*** Provided data ***

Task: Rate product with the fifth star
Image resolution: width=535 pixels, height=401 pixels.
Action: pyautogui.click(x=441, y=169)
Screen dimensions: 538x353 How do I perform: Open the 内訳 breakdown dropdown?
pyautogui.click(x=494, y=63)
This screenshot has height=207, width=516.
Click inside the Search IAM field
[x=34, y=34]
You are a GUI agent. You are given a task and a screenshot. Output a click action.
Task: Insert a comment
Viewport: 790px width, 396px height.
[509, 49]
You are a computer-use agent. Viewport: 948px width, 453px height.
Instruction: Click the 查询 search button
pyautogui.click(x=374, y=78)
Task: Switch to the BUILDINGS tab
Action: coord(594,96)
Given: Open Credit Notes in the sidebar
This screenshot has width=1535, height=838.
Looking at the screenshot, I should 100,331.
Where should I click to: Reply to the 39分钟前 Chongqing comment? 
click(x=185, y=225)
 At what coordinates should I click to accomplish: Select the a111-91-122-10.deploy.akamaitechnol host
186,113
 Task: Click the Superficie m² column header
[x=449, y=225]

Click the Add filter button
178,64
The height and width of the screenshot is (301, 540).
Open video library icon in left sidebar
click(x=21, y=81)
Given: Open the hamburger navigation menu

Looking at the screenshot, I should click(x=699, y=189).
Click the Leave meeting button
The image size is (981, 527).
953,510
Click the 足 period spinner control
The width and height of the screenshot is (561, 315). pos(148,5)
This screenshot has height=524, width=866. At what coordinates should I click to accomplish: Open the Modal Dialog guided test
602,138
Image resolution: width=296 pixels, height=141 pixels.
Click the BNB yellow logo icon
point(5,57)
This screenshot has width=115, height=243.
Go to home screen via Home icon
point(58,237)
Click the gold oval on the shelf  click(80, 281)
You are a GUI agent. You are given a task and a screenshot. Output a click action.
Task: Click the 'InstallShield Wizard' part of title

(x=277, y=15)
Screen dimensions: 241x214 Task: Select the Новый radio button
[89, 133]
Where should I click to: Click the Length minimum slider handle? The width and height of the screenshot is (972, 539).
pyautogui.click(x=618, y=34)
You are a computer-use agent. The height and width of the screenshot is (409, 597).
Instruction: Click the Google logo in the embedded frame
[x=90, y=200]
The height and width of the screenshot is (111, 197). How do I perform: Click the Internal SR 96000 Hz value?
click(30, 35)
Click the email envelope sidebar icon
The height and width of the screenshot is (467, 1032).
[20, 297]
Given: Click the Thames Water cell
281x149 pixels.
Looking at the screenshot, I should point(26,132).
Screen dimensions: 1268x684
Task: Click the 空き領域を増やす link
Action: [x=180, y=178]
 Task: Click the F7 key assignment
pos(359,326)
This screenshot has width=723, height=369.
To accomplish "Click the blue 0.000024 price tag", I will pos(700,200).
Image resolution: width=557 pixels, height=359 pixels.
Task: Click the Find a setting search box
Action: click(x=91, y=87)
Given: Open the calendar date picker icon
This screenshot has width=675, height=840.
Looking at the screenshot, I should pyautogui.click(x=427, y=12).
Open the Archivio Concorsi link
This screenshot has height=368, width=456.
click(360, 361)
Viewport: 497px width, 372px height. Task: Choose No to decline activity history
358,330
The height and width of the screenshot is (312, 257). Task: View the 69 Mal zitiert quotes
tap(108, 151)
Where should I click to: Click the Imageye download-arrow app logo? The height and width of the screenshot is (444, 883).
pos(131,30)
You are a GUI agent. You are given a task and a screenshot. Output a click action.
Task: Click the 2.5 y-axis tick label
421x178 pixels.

*** End of Provided data ***

What this task involves >> Each line above is to be reproduced exactly.

Task response >>
Task: Rate product with the fifth star
Image resolution: width=535 pixels, height=401 pixels.
Action: pyautogui.click(x=441, y=169)
Screen dimensions: 538x353 How do I perform: Open the 内訳 breakdown dropdown?
pyautogui.click(x=494, y=63)
This screenshot has height=207, width=516.
Click inside the Search IAM field
[x=34, y=34]
You are a GUI agent. You are given a task and a screenshot. Output a click action.
Task: Insert a comment
Viewport: 790px width, 396px height.
[509, 49]
You are a computer-use agent. Viewport: 948px width, 453px height.
Instruction: Click the 查询 search button
pyautogui.click(x=374, y=78)
Task: Switch to the BUILDINGS tab
Action: coord(594,96)
Given: Open Credit Notes in the sidebar
This screenshot has width=1535, height=838.
Looking at the screenshot, I should 100,331.
Where should I click to: Reply to the 39分钟前 Chongqing comment? 
click(x=185, y=225)
 At what coordinates should I click to accomplish: Select the a111-91-122-10.deploy.akamaitechnol host
186,113
 Task: Click the Superficie m² column header
[x=449, y=225]

Click the Add filter button
178,64
The height and width of the screenshot is (301, 540).
Open video library icon in left sidebar
click(x=21, y=81)
Given: Open the hamburger navigation menu

Looking at the screenshot, I should click(x=699, y=189).
Click the Leave meeting button
The image size is (981, 527).
953,510
Click the 足 period spinner control
The width and height of the screenshot is (561, 315). pos(148,5)
This screenshot has height=524, width=866. At what coordinates should I click to accomplish: Open the Modal Dialog guided test
602,138
Image resolution: width=296 pixels, height=141 pixels.
Click the BNB yellow logo icon
point(5,57)
This screenshot has width=115, height=243.
Go to home screen via Home icon
point(58,237)
Click the gold oval on the shelf  click(80, 281)
You are a GUI agent. You are given a task and a screenshot. Output a click action.
Task: Click the 'InstallShield Wizard' part of title

(x=277, y=15)
Screen dimensions: 241x214 Task: Select the Новый radio button
[89, 133]
Where should I click to: Click the Length minimum slider handle? The width and height of the screenshot is (972, 539).
pyautogui.click(x=618, y=34)
You are a computer-use agent. The height and width of the screenshot is (409, 597).
Instruction: Click the Google logo in the embedded frame
[x=90, y=200]
The height and width of the screenshot is (111, 197). How do I perform: Click the Internal SR 96000 Hz value?
click(30, 35)
Click the email envelope sidebar icon
The height and width of the screenshot is (467, 1032).
[20, 297]
Given: Click the Thames Water cell
281x149 pixels.
Looking at the screenshot, I should point(26,132).
Screen dimensions: 1268x684
Task: Click the 空き領域を増やす link
Action: [x=180, y=178]
 Task: Click the F7 key assignment
pos(359,326)
This screenshot has width=723, height=369.
To accomplish "Click the blue 0.000024 price tag", I will pos(700,200).
Image resolution: width=557 pixels, height=359 pixels.
Task: Click the Find a setting search box
Action: click(x=91, y=87)
Given: Open the calendar date picker icon
This screenshot has width=675, height=840.
Looking at the screenshot, I should pyautogui.click(x=427, y=12).
Open the Archivio Concorsi link
This screenshot has height=368, width=456.
click(360, 361)
Viewport: 497px width, 372px height. Task: Choose No to decline activity history
358,330
The height and width of the screenshot is (312, 257). Task: View the 69 Mal zitiert quotes
tap(108, 151)
Where should I click to: Click the Imageye download-arrow app logo? The height and width of the screenshot is (444, 883).
pos(131,30)
You are a GUI agent. You are given a task and a screenshot. Output a click action.
Task: Click the 2.5 y-axis tick label
421x178 pixels.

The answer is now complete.